Extract to read →
┌──

Monday, February 17, 2020

The SECURE Act – So, What is a “Lifetime Income Stream Equivalent” of Your 401(k) Account Balance? How Will It be Calculated? And Why Should You Care?

In accordance with Section 105(a)(2) of the Employee Retirement Income Security Act (ERISA), as amended by the SECURE Act of 2019, defined contribution plan sponsors will soon be required to disclose two lifetime income stream equivalents (LISEs) of a participant’s current account balance under the plan at least once during each twelve-month period in participant benefit statements.  The two required LISEs are:

(1)    a qualified joint & survivor annuity for the participant and the participant’s surviving spouse, based on assumptions specified in guidance, including the assumption that the participant has a spouse of equal age, and
 

(2)    a single life annuity
 

These new LISE disclosures are the monthly lifetime payments the participant could theoretically receive if the participant’s current account balance were used to provide these two separate LISEs “based on assumptions specified in guidance to be prescribed by the Secretary of Labor.”  Because an annuity is, in its most general sense, a series (or stream) of periodic payments made at regular, fixed intervals a LISE is simply a form of an annuity.  In connection with this new disclosure requirement, it is important to understand that:
  • The new law does not change actual distribution options offered by defined contribution plans.  It does not require defined contribution plan sponsors to offer lifetime payment options, and it does not require participants to elect such options.  Your benefit statements will still show your current account balance in addition to these new informational LISE amounts.
  • The new law does not apply to individual retirement accounts (IRAs) 
  • Plan sponsors will generally rely on plan administrators and recordkeepers to perform these new calculations, and depending on how sponsors pass the cost of such services to participants, the cost of preparing these new disclosures may be borne (directly or indirectly) by the plan participants
  • Actual life annuity amounts available from insurance companies may differ significantly from the disclosed LISE amounts
  • The new LISE disclosures are intended to encourage you to save more and to help you with your retirement planning
  • The Department of Labor (DOL) will release “safe harbor” assumptions and model disclosures that plan sponsors and their plan administrators will generally use to calculate and disclose the new LISE amounts (so, as discussed in more detail below, these assumptions are likely to be quite important in terms of how helpful LISEs will ultimately be as a retirement planning tool)
This post will set forth several of our concerns about the new requirements and will highlight some of the open issues that the forthcoming guidance from the DOL is expected to address, including:

•    Assumptions for:

  • commencement date of LISE monthly payments
  • pre-commencement date investment return
  • post-commencement date investment return
  • mortality
  • future inflation
  • Whether LISE payments at assumed commencement are to be expressed in future dollars (unadjusted for inflation) or in today’s dollars (inflation-adjusted )

└──

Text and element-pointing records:
┌──

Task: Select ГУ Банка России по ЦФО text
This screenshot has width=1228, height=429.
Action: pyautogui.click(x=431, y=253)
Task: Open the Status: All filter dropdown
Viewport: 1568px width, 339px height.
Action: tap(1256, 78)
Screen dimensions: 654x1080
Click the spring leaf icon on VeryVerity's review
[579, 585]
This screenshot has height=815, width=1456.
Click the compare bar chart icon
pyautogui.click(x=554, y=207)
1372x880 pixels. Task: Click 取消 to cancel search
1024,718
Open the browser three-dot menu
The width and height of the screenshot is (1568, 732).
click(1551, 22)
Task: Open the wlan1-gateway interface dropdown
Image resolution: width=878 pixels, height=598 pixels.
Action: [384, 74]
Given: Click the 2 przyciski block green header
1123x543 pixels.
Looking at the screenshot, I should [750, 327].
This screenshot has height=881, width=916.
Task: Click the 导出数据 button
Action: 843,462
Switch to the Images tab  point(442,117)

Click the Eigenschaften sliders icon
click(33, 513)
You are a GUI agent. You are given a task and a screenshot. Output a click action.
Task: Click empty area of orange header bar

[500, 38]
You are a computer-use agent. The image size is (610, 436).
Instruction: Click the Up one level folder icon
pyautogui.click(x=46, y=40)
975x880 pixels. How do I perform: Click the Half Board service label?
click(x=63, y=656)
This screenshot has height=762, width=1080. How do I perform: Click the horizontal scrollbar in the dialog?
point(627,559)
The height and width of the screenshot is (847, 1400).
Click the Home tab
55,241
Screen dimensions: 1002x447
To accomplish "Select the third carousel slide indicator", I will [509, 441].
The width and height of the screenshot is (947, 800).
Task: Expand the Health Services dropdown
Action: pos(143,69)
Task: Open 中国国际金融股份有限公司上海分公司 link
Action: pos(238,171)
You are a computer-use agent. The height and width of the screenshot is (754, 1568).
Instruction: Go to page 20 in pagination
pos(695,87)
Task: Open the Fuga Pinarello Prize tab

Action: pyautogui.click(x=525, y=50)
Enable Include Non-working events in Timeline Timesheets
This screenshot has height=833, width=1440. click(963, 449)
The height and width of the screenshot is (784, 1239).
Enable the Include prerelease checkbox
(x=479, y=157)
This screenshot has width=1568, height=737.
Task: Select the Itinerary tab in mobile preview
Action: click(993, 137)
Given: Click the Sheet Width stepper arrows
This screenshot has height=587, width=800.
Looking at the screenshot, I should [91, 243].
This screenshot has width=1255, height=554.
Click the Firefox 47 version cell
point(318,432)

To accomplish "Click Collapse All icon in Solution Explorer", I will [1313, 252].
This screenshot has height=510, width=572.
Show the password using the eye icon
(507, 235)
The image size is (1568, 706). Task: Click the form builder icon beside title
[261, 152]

└──

Exercise set →
a: In the SECURE Act post, what spousal age does the qualified joint & survivor annuity assume?
b: Pick up the SECURE Act post after its final line and keep writing.

Results by task →
a: It assumes the participant has a spouse of equal age.

b:
  • Whether LISE payments after assumed commencement are expected to remain fixed or are expected to increase with inflation like Social Security benefits or increase with some other index.
In summary, while we agree that LISEs can be helpful in facilitating retirement planning, we question whether furnishing the two specific LISEs in an annual hard copy benefit statement as anticipated under the new law will be as effective as hoped.  We believe participants who aren’t afraid to crunch some numbers would also benefit from using a LISE calculation tool made available to them on the internet.

Warning:  The next two sections of this post involve a geeky actuarial deep dive into the calculation of the “lifetime income stream equivalent” of a defined contribution plan account.  If you aren’t interested in the gory calculation details, you might want to skip to Our Concerns Respecting LISE Disclosures Anticipated Under the New Law below.
 

Background
 

In May of 2013 the DOL issued an Advance Notice of Proposed Rulemaking (ANPRM) applicable to “pension benefit statements required of defined contribution plans.”  In this ANPRM the DOL indicated, “Managing finances in order to provide income for life for oneself and one's spouse is a tremendously difficult but important task.  The rule under consideration by the Department would provide participants with information that the Department believes will ease the burden of this task.”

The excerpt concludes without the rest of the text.